La Querelle des Bouffons
1er août 1752. La troupe des Bouffons, composée de trois chanteurs italiens, vient de prendre ses quartiers dans une vénérable institution parisienne, l'Académie royale de musique, qui n'est autre que le futur Opéra. Elle obtient un franc succès avec La Serva Padrona (La Servante maîtresse) de Giovanni Battista Pergolesi, dit Pergolèse (1710-1736). Bientôt deux clans se forment : le Coin du Roi, appelé ainsi parce que ses partisans (entre autres d'Alembert et Fréron) prennent l'habitude de se rassembler sous la loge du Roi, favorable à l’opéra traditionnel français ; le Coin de la Reine (Grimm, Diderot, Rousseau et d'autres Encyclopédistes), de l'autre côté du théâtre, résolument pro-italien. Jean-Jacques Rousseau, opposé à l'art baroque de Lully et Rameau (lequel règne alors en maître sur la musique lyrique française), verse de l'huile sur le feu en publiant en novembre 1753 sa Lettre sur la musique française, dans laquelle il prend partie pour la musique italienne. Il reproche à Jean-Philippe Rameau son manque de naturel et sa trop grande richesse. Il stigmatise l'utilisation de la langue française qu'il ne trouve pas assez flexible pour l'exercice de la voix. Il affirme le primat de la mélodie sur l'harmonie et jure que la langue italienne se prête mieux à la mise en musique que la langue française. Pendant deux ans une soixantaine de pamphlets de divers auteurs entretiendra ainsi l'une des plus vives polémiques de l'histoire du théâtre lyrique. Le débat entre les tenants de l'art nouveau et populaire et ceux, plus conventionnels, de l’art officiel fait rage. Il dépasse la simple controverse artistique et sociale pour se muer en défense de l'identité nationale face à une menace d'impérialisme culturel étranger. C'est, en quelque sorte, le symbole de la résistance du classicisme au préromantisme naissant. L'extinction de la querelle se fera de manière autoritaire : le Coin du roi, qui compte dans ses rangs la maîtresse de Louis XV, Madame de Pompadour, obtiendra en 1754 le renvoi de la troupe des Bouffons au delà des Alpes.
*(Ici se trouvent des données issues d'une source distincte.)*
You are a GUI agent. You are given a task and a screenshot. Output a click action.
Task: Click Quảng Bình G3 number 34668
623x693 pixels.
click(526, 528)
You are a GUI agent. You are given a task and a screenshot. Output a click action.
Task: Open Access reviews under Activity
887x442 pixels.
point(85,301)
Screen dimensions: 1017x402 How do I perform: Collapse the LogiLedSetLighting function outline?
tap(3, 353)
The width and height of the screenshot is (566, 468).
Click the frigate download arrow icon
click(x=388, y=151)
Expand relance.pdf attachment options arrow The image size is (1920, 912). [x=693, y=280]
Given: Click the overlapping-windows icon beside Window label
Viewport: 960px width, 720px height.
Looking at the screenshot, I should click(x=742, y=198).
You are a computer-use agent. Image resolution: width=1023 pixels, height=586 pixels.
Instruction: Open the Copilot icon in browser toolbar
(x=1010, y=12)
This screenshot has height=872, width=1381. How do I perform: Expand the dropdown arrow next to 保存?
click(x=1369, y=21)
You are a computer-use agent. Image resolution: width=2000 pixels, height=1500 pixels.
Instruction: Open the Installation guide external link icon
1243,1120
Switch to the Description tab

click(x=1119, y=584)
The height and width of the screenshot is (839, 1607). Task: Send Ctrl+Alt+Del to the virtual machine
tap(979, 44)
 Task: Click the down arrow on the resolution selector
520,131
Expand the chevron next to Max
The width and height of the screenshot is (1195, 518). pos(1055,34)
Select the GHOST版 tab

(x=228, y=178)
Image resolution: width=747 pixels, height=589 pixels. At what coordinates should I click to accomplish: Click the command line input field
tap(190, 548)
L'Almanach 2010 du Garde-mots]
Commentaires
en djeun'z, le sens de _bouffon_ s'est étendu jusqu'à « fayot », puis finalement à toute personne respectueuse de l'ordre existant. C.-à-d. qu'à force d'extension, le sens s'est quasiment inversé.
Il est exact que le nom de Till l'espiègle dérive de l'allemand Till Eulenspiegel.
À part "joker", il y a aussi le vieil anglais "jester".
Merci pour ce pont jeté en direction de la culture anglaise.
>>Le mot anglais correspondant est joker, celui qui fait >>des jokes (des bons mots). D'ailleurs dans les jeux de >>cartes le joker est habillé comme un bouffon.
L'anglais joke (17e s. angl. joque) vient du latin jocus, (jeu, sport)
"Le mot anglais correspondant est joker, celui qui fait des jokes (des bons mots)."
J'apprends sur wikipedia:
"Joker can also be used as an insult to another person (e.g., "You're a Joker, mate"). In this context, the word joker means an idiot."
"You're a Joker" correspond bien à l'insulte "T'es un bouffon". Je ne vois pas comment du latin jocus (jeu, sport) on aurait glissé vers joker (celui qui fait des bons mots)!
L'étymologie retient mon attention car on retrouve la même idée de "gonflement" dans le mot "fou" follis, « soufflet pour le feu » et « sac, ballon plein d'air».
http://www.etudes-litteraires.com/l...
Trouvé ça aussi. Ah! Ce Voltaire ...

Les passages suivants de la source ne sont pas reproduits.